KTR calls draft Seeds Bill anti-farmer, demands withdrawal
KTR sharply criticised the Centre’s draft Seeds Bill, calling it anti-farmer and pro-corporate. He said the Bill weakens States, lacks safeguards against fake seeds, offers no compensation guarantees and risks seed sovereignty. The BRS has sought its withdrawal and wider consultations
Published Date - 11 December 2025, 06:43 PM
Hyderabad: Strongly opposing the Centre’s draft Seeds Bill, BRS working president KT Rama Rao on Thursday termed it anti-farmer and pro-corporate. He warned that the proposed legislation strips States of their powers, ignores farmer welfare and tilts the balance in favour of big seed companies, saying it would not serve farmers’ interests.
He demanded that the Centre immediately withdraw the draft Bill and bring fresh legislation only after thorough consultations with farmers’ organisations, seed experts, agricultural scientists and all political parties. He said the BRS would soon organise a round-table meeting under the leadership of former Agriculture Minister S Niranjan Reddy and MP B Vinod Kumar to prepare additional suggestions for the Centre.
“This Bill places corporate interests above farmers’ welfare. It must be stopped in its tracks,” he said, adding that any new seed law must prioritise farmers and be founded on farmer welfare and seed sovereignty. He said the Bill in its current form takes away the authority of State governments in seed regulation and price control, effectively centralising all powers with the union government and weakening the federal structure on an important State subject.

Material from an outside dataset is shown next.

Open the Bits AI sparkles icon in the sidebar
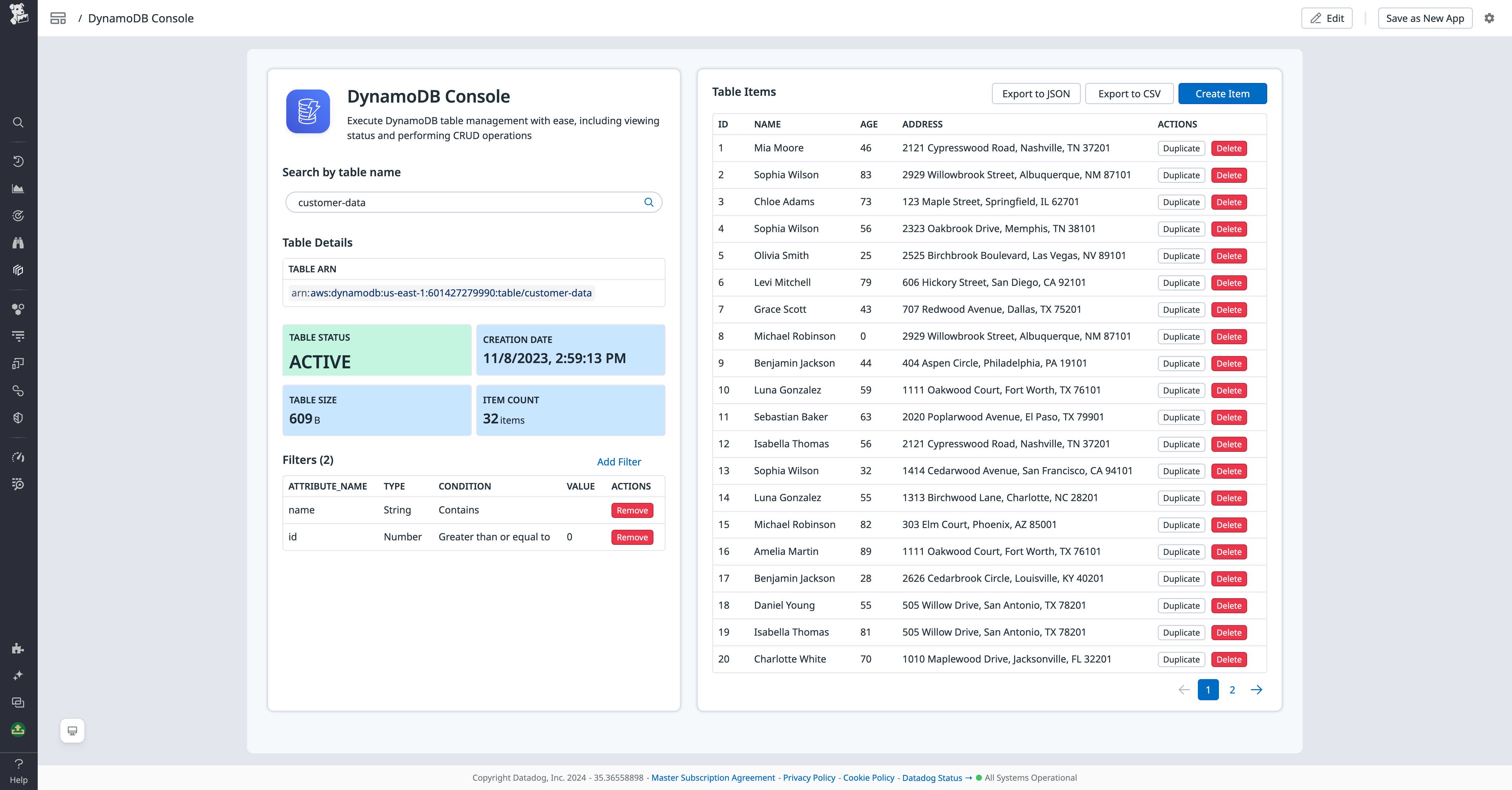Image resolution: width=1512 pixels, height=790 pixels. click(x=18, y=674)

He said the draft lacks clarity on curbing fake and sub-standard seeds and offers no guarantee of timely and adequate compensation to farmers who suffer crop losses due to defective seeds. Companies manufacturing spurious seeds face virtually no accountability while responsibility is shifted to dealers and the supply chain. There are no provisions for nationwide blacklisting of erring companies or for imposing heavy fines and jail terms. Farmers who save, exchange and reuse their own seeds receive no legal protection under the proposed law. Foreign companies can sell seeds in India without rigorous multi-location trials, he said, posing risks to national seed security and seed sovereignty.
He said provisions in the draft allow seed companies to dictate prices, stripping States of their existing power to regulate seed costs. Rama Rao stressed that the Centre must drop attempts to prioritise ease of doing business at the expense of farmers and instead bring in a transparent Bill with strict penalties and jail terms for companies producing spurious seeds, along with mandatory compensation to affected farmers based on maximum potential yield per acre within a fixed timeframe, and protection for farmers’ traditional seed-saving practices.
He also insisted on retaining States’ rights to frame laws suited to local agro-climatic conditions and on mandatory multi-location trials for all new varieties, including those from foreign companies. He said the BRS had already submitted detailed feedback and suggested amendments to the Centre, focusing on seed sovereignty, biosafety and preventing corporate dominance.
“The Centre cannot ride roughshod over farmers in the name of reforms. Agriculture is a State subject, and any legislation that undermines States and farmers while favouring corporations will be vehemently opposed by the BRS,” he added.